THE AMERICA ONE NEWS
Jun 2, 2025  |  
0
 | Remer,MN
Sponsor:  QWIKET 
Sponsor:  QWIKET 
Sponsor:  QWIKET: Elevate your fantasy game! Interactive Sports Knowledge.
Sponsor:  QWIKET: Elevate your fantasy game! Interactive Sports Knowledge and Reasoning Support for Fantasy Sports and Betting Enthusiasts.
back  
topic
National Review
National Review
19 Nov 2024
Andrew C. McCarthy


NextImg:The Corner: In Lawfare, Unprecedented Is Complicated

Delays, hand-wringing, and likely dismissals as courts and prosecutors grope with complications of criminal proceedings against a soon-to-be sitting president.

While we are waiting to see what Manhattan district attorney Alvin Bragg will tell Judge Juan Merchan today regarding whether and how the criminal case against Donald Trump should proceed now that he is about to become the sitting president of the United States, there’s news from Georgia.

In Fulton County DA Fani Willis’s 2020 election-interference prosecution against the president-elect, an appeals court has canceled until further notice arguments it was to hear next month. At issue is whether Willis should be disqualified from further proceedings in the case. Recall that the trial judge (incoherently, in my opinion) ruled that Willis could stay on if the lead prosecutor withdrew — that prosecutor being Nathan Wade, whom Willis retained and with whom she had a romantic affair, after which they both gave dodgy testimony.

Meanwhile, as we’ve also related in recent days, Biden-Harris DOJ special counsel Jack Smith appears poised, on December 2, (a) to seek dismissal of the pending 2020 election-interference case against Trump in Washington, D.C., and (b) to drop his appeal of the South Florida district court’s dismissal of his Mar-a-Lago documents indictment against Trump in the Eleventh Circuit.

I don’t think there’s any unifying scheme going on among these prosecutors. It’s more like an unprecedented conundrum they and the presiding judges all find themselves in: What, if any, authority do we have to continue criminal proceedings against a defendant who is about to be sworn in as president?

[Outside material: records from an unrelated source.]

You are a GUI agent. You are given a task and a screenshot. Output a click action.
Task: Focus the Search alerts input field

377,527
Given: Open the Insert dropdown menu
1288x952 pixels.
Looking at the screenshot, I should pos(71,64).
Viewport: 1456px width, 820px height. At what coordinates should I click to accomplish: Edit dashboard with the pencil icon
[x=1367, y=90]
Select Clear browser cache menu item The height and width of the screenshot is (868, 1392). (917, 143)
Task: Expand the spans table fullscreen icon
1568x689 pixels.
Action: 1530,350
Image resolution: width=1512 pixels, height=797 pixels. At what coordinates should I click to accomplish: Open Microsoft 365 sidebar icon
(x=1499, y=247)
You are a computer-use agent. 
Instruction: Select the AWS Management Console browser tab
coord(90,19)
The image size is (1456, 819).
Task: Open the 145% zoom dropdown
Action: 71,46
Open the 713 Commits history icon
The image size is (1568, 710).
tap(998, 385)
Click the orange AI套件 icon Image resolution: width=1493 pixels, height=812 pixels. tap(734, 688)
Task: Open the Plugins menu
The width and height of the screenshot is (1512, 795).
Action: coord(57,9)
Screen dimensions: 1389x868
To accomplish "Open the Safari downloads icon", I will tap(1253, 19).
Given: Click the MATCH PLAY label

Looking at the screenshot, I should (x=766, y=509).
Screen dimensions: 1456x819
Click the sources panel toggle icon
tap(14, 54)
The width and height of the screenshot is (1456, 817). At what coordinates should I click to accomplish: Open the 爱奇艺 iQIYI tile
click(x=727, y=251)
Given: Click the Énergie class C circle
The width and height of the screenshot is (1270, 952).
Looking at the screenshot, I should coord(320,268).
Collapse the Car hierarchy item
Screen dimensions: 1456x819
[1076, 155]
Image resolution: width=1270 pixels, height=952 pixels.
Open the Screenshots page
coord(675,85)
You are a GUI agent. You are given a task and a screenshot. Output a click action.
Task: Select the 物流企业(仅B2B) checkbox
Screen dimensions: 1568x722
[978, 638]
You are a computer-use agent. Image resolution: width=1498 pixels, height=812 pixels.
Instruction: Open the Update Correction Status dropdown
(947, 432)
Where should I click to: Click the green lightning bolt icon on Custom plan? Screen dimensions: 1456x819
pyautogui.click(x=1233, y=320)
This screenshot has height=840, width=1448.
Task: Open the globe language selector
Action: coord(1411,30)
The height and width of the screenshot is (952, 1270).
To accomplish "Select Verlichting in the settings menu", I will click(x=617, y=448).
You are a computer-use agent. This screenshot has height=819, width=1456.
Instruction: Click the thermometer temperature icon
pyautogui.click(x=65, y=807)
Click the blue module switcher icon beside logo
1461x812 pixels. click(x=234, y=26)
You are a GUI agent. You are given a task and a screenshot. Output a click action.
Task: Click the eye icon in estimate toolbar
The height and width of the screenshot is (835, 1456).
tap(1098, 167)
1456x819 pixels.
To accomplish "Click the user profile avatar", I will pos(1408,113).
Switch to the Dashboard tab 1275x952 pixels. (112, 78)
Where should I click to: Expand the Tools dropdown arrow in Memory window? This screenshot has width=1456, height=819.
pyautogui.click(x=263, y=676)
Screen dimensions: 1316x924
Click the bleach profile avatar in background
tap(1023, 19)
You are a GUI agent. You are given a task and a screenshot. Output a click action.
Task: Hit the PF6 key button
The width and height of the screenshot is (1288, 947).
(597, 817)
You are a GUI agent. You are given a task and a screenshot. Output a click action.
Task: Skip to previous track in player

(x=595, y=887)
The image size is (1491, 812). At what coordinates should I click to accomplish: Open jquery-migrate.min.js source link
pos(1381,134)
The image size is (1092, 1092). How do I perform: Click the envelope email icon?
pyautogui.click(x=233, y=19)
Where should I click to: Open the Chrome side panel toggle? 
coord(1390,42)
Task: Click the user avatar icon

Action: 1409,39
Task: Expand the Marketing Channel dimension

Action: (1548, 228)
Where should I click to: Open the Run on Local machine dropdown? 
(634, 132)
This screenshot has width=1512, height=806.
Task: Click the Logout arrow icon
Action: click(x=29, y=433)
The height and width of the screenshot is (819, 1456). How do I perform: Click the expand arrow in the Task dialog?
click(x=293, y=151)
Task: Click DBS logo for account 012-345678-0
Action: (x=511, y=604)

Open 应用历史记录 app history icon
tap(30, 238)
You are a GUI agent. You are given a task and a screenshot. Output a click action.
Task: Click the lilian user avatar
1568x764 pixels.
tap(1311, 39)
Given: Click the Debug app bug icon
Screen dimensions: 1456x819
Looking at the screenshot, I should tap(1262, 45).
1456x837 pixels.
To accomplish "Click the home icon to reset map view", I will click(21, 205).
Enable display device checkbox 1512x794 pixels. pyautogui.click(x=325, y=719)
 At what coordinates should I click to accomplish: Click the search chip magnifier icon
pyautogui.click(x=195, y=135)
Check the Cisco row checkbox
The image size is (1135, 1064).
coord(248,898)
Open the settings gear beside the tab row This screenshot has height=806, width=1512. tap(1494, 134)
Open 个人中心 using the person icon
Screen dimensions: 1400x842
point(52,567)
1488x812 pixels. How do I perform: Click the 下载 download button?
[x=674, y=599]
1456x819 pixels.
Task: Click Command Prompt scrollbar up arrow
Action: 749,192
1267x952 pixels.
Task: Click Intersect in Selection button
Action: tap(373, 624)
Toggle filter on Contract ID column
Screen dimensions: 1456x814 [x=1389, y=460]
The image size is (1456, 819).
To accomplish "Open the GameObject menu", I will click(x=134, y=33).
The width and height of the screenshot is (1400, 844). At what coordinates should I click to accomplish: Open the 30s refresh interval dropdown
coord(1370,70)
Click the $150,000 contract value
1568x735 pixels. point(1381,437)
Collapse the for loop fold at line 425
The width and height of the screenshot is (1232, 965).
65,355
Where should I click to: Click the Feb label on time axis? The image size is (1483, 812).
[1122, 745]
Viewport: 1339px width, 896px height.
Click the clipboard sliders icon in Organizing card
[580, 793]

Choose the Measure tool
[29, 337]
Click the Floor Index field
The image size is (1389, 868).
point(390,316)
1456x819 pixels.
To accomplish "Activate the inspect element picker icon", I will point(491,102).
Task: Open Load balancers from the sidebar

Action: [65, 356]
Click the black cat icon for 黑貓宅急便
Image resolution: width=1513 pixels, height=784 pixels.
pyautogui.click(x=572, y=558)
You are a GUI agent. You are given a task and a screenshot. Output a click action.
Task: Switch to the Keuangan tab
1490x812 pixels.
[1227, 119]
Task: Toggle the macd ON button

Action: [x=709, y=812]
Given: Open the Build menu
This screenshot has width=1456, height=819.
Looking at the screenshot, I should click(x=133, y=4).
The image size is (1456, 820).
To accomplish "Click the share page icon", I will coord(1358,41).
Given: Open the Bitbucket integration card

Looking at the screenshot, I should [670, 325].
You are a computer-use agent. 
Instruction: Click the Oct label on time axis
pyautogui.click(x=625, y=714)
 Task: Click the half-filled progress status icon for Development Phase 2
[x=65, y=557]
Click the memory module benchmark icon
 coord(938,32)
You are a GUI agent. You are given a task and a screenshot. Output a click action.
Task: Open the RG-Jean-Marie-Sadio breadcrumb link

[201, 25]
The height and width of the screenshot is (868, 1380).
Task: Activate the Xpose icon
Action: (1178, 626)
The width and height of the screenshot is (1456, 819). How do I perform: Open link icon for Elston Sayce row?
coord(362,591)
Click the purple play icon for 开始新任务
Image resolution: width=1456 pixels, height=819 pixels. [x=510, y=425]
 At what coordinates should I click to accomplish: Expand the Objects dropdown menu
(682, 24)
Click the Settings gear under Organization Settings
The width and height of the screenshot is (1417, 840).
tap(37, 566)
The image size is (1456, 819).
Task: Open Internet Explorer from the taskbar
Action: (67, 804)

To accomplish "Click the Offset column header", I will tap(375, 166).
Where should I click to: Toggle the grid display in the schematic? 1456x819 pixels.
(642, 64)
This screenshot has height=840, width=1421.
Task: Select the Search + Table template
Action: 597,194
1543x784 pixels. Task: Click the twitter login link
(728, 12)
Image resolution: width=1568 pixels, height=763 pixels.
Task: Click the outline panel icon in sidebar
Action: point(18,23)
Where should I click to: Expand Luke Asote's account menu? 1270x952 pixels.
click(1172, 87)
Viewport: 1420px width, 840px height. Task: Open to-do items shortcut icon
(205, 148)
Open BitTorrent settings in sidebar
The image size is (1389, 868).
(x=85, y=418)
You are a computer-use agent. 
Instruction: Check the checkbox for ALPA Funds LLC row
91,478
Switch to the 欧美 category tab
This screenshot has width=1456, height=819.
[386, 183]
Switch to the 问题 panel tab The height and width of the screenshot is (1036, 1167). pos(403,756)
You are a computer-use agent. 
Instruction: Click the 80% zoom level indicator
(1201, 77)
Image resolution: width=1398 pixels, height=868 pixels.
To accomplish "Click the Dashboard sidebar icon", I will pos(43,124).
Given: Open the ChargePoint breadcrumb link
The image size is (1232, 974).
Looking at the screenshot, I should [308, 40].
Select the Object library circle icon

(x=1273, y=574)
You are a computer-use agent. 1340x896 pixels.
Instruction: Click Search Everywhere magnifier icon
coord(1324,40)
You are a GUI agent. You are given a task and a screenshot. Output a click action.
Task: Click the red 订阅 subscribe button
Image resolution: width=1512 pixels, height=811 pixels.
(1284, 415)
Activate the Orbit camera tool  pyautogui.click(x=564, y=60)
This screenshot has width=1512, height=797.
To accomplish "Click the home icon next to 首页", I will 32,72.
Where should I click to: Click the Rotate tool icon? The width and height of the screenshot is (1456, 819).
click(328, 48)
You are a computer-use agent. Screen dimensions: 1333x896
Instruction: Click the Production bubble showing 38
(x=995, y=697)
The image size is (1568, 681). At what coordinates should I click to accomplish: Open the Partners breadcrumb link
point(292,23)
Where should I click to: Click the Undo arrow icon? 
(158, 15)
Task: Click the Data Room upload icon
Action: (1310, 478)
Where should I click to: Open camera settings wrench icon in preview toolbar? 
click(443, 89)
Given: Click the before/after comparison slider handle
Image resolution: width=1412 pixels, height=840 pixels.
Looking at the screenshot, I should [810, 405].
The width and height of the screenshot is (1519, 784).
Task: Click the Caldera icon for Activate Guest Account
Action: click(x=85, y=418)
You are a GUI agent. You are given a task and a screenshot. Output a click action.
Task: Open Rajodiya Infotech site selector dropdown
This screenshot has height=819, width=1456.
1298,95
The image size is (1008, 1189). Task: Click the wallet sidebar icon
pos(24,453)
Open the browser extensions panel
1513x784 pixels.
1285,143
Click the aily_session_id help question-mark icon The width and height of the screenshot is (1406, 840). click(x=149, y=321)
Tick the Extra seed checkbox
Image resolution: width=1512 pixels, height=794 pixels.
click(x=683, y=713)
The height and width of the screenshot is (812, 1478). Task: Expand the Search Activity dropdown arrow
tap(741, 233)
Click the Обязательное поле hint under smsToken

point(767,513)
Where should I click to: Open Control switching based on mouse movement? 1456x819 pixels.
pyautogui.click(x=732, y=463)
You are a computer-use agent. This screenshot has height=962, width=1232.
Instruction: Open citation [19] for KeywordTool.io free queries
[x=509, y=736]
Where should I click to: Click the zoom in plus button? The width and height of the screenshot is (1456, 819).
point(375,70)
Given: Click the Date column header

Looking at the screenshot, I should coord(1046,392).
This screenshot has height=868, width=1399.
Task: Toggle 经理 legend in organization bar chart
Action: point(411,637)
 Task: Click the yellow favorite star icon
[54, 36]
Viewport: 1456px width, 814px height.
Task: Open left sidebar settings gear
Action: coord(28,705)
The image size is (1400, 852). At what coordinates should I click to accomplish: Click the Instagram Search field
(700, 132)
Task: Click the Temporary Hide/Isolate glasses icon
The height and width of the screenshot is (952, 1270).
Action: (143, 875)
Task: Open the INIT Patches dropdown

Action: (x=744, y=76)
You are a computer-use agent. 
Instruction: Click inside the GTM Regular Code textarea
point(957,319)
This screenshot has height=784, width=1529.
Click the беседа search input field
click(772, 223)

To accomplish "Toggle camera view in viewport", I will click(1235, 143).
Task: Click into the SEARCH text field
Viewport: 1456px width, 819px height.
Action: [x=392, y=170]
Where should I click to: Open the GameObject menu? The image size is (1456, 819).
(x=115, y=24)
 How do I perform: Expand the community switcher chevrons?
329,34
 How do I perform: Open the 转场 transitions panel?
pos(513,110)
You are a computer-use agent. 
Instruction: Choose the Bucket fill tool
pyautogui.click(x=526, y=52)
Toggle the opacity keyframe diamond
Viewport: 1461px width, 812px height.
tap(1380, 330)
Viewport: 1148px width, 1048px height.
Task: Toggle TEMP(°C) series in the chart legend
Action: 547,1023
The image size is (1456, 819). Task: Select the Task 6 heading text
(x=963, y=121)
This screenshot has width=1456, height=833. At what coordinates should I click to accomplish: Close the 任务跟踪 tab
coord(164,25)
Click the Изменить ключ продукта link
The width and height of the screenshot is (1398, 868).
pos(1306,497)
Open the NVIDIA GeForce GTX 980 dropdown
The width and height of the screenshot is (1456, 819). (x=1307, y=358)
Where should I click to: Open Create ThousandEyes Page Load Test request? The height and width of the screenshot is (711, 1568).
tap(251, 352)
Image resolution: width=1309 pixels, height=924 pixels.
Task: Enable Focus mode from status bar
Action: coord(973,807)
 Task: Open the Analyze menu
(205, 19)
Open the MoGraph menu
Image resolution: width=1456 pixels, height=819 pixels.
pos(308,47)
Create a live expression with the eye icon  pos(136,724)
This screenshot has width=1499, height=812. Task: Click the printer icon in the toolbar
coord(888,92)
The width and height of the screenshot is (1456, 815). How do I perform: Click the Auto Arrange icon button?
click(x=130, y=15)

For Smith, the legal obstacle is longstanding Justice Department guidance (promulgated by the DOJ’s Office of Legal Counsel) that forbids indicting or prosecuting a sitting president. The practical obstacle is that, even if one tried to ignore the guidance (which the DOJ would not do), Trump and his appointees are going to be running the DOJ in two months — they’d fire Smith and dismiss the cases if he didn’t do it on his own.

For the state prosecutors, the problem is the Constitution’s supremacy clause and the jurisprudence arising out of it – in particular, and notwithstanding the (rebuttable) presumption that federal courts will not intrude on state criminal proceedings, the principle that state governments may not take actions that impede the federal government in the performance of its legitimate constitutional functions. Obviously, that is what a criminal prosecution of the president, the repository of all federal executive power, would do.

Then there is another practical problem. These legal principles are not supposed to put the president above the law but to pay due deference to the president’s awesome responsibilities and public trust. Therefore, they require that proceedings be suspended during the presidency, not that they be dismissed as if the presidency were a defense. Yet, Trump is at the beginning of his four-year term, not the end. And assuming he serves out the full term, he would emerge in 2029 as an 82-year-old, twice-elected former president.

If it proceeds, Bragg’s case may be on the cusp of a complex immunity appeal that could delay sentencing and judgment for a long time. Meantime, none of the other three criminal cases is anywhere close to commencing — it would take years to get them to trial. By the time decisive action could be taken, the events in question would be ancient history, and — even allowing that the underlying conduct is unsavory — notice must be taken of the facts that (a) the voters elected Trump despite these allegations, and (b) tens of millions of Americans are convinced that the prosecutions were politically motivated. Plus, even if you could finally convict Trump of something six or seven years from now, his status as a former president and the heightened security concerns that implies would make imposing a criminal sentence — on a by-then 85-year-old — nightmarish.

So naturally, everyone involved in one of these cases has to ask: Is this really worth pursuing at this point?

I believe that explains the delays, hand-wringing, and likely dismissals we’re witnessing — or are about to witness. It’s an unprecedented situation — something the country will hopefully never have to deal with again. The lawyers and courts are groping with the complications.